**EXERCISE MATERIALS:**
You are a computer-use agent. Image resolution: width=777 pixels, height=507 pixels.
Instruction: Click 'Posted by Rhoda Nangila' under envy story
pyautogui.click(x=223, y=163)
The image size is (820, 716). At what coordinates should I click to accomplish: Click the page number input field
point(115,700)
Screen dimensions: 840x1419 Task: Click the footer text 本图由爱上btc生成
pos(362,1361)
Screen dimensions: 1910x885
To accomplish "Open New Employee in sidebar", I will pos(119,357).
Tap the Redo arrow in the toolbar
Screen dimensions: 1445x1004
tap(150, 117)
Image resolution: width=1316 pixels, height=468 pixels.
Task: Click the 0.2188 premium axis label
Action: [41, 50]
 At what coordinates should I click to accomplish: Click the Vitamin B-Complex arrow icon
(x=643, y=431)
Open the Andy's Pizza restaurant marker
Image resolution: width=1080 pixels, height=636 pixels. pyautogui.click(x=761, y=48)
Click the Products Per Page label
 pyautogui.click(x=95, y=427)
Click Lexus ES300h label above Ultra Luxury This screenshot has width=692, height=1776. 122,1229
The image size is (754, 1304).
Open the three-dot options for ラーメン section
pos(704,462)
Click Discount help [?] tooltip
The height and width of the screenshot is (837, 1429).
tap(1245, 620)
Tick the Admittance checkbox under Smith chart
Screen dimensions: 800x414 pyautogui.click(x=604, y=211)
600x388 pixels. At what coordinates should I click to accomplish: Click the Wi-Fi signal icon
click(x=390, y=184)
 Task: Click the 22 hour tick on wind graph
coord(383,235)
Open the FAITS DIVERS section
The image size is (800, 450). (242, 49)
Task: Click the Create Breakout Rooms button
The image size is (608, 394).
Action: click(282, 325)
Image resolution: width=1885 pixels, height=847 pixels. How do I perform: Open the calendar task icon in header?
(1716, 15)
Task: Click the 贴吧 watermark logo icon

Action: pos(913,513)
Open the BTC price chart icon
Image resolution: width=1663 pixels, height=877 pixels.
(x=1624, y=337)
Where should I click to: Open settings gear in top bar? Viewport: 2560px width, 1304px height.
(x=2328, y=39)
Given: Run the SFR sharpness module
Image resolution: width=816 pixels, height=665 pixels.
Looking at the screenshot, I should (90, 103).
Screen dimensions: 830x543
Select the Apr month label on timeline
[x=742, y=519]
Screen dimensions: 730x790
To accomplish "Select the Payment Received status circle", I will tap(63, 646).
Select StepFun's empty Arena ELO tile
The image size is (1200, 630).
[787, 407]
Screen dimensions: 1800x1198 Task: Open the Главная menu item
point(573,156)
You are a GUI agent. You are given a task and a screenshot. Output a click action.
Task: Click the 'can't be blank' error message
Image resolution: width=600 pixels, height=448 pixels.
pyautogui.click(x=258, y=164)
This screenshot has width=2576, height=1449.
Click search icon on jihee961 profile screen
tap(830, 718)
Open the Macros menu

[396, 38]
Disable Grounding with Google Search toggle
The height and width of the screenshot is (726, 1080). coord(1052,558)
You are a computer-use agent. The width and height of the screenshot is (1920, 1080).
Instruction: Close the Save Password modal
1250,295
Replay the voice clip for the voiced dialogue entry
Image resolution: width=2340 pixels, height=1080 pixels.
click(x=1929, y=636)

**GIVEN TASK:**
Copy out every line of the listing above word for word, without changing anything.

**EXERCISE RESULT:**
You are a computer-use agent. Image resolution: width=777 pixels, height=507 pixels.
Instruction: Click 'Posted by Rhoda Nangila' under envy story
pyautogui.click(x=223, y=163)
The image size is (820, 716). At what coordinates should I click to accomplish: Click the page number input field
point(115,700)
Screen dimensions: 840x1419 Task: Click the footer text 本图由爱上btc生成
pos(362,1361)
Screen dimensions: 1910x885
To accomplish "Open New Employee in sidebar", I will pos(119,357).
Tap the Redo arrow in the toolbar
Screen dimensions: 1445x1004
tap(150, 117)
Image resolution: width=1316 pixels, height=468 pixels.
Task: Click the 0.2188 premium axis label
Action: [41, 50]
 At what coordinates should I click to accomplish: Click the Vitamin B-Complex arrow icon
(x=643, y=431)
Open the Andy's Pizza restaurant marker
Image resolution: width=1080 pixels, height=636 pixels. pyautogui.click(x=761, y=48)
Click the Products Per Page label
 pyautogui.click(x=95, y=427)
Click Lexus ES300h label above Ultra Luxury This screenshot has width=692, height=1776. 122,1229
The image size is (754, 1304).
Open the three-dot options for ラーメン section
pos(704,462)
Click Discount help [?] tooltip
The height and width of the screenshot is (837, 1429).
tap(1245, 620)
Tick the Admittance checkbox under Smith chart
Screen dimensions: 800x414 pyautogui.click(x=604, y=211)
600x388 pixels. At what coordinates should I click to accomplish: Click the Wi-Fi signal icon
click(x=390, y=184)
 Task: Click the 22 hour tick on wind graph
coord(383,235)
Open the FAITS DIVERS section
The image size is (800, 450). (242, 49)
Task: Click the Create Breakout Rooms button
The image size is (608, 394).
Action: click(282, 325)
Image resolution: width=1885 pixels, height=847 pixels. How do I perform: Open the calendar task icon in header?
(1716, 15)
Task: Click the 贴吧 watermark logo icon

Action: pos(913,513)
Open the BTC price chart icon
Image resolution: width=1663 pixels, height=877 pixels.
(x=1624, y=337)
Where should I click to: Open settings gear in top bar? Viewport: 2560px width, 1304px height.
(x=2328, y=39)
Given: Run the SFR sharpness module
Image resolution: width=816 pixels, height=665 pixels.
Looking at the screenshot, I should (90, 103).
Screen dimensions: 830x543
Select the Apr month label on timeline
[x=742, y=519]
Screen dimensions: 730x790
To accomplish "Select the Payment Received status circle", I will tap(63, 646).
Select StepFun's empty Arena ELO tile
The image size is (1200, 630).
[787, 407]
Screen dimensions: 1800x1198 Task: Open the Главная menu item
point(573,156)
You are a GUI agent. You are given a task and a screenshot. Output a click action.
Task: Click the 'can't be blank' error message
Image resolution: width=600 pixels, height=448 pixels.
pyautogui.click(x=258, y=164)
This screenshot has width=2576, height=1449.
Click search icon on jihee961 profile screen
tap(830, 718)
Open the Macros menu

[396, 38]
Disable Grounding with Google Search toggle
The height and width of the screenshot is (726, 1080). coord(1052,558)
You are a computer-use agent. The width and height of the screenshot is (1920, 1080).
Instruction: Close the Save Password modal
1250,295
Replay the voice clip for the voiced dialogue entry
Image resolution: width=2340 pixels, height=1080 pixels.
click(x=1929, y=636)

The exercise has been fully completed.